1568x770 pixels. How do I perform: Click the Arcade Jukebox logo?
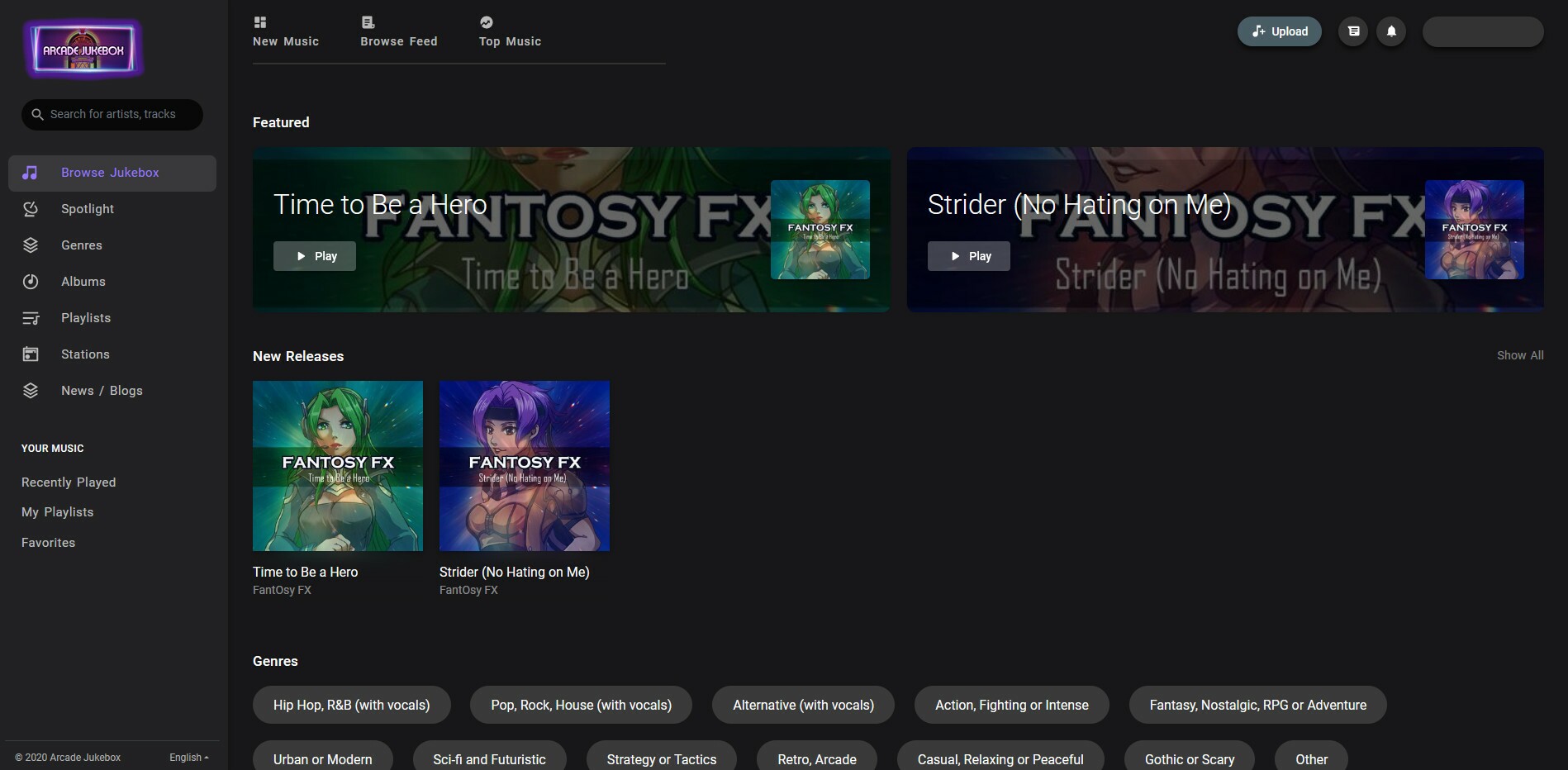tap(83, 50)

---

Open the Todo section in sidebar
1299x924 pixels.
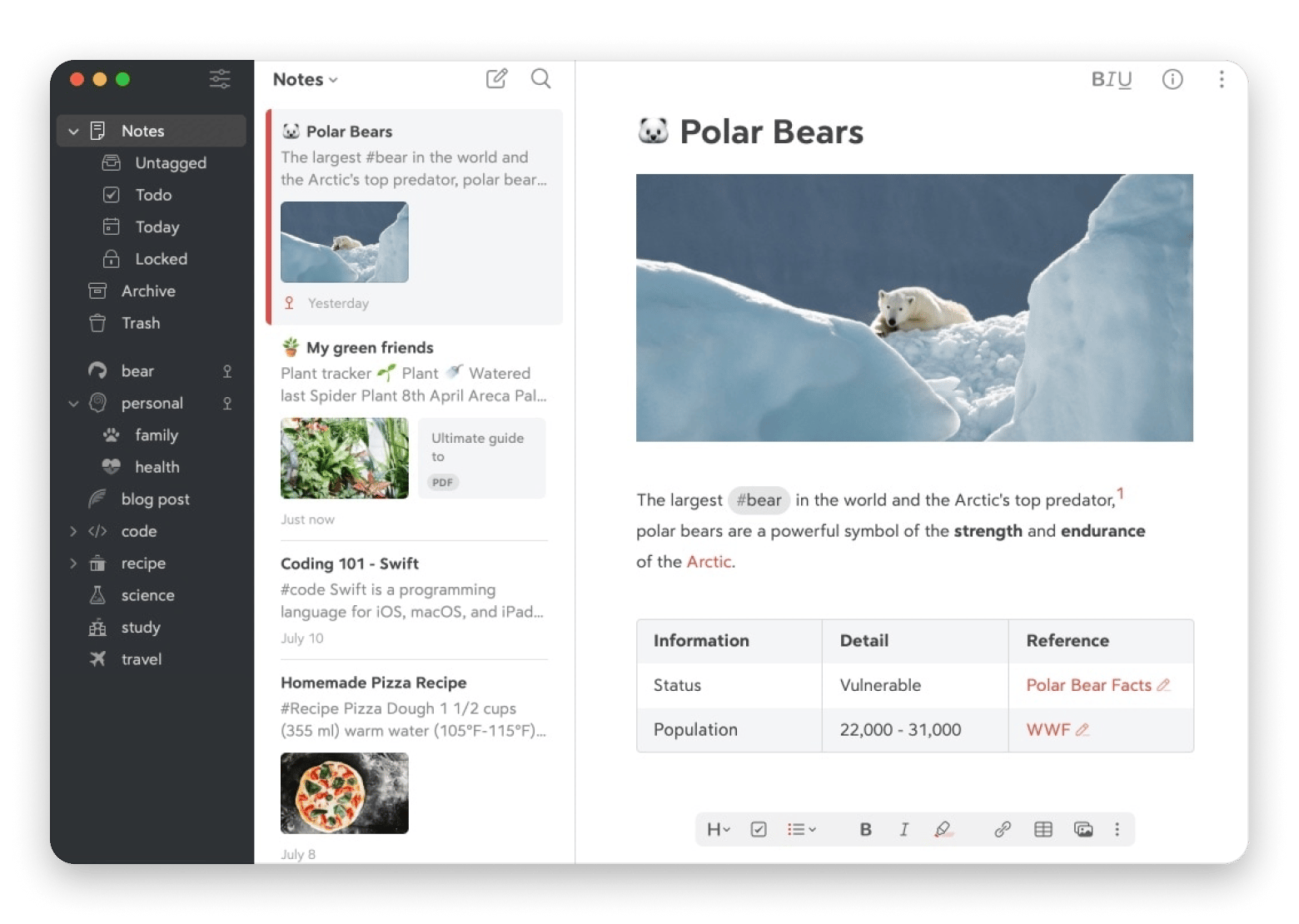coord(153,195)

▶ Aim: Render the items from the line containing "1568x770 pixels. How" through the line containing "tap(83, 50)" as a JSON list of strings, one string per line, skipping blank lines. Leave the pictures out.

▶ Correct result:
[
  "1568x770 pixels. How do I perform: Click the Arcade Jukebox logo?",
  "tap(83, 50)"
]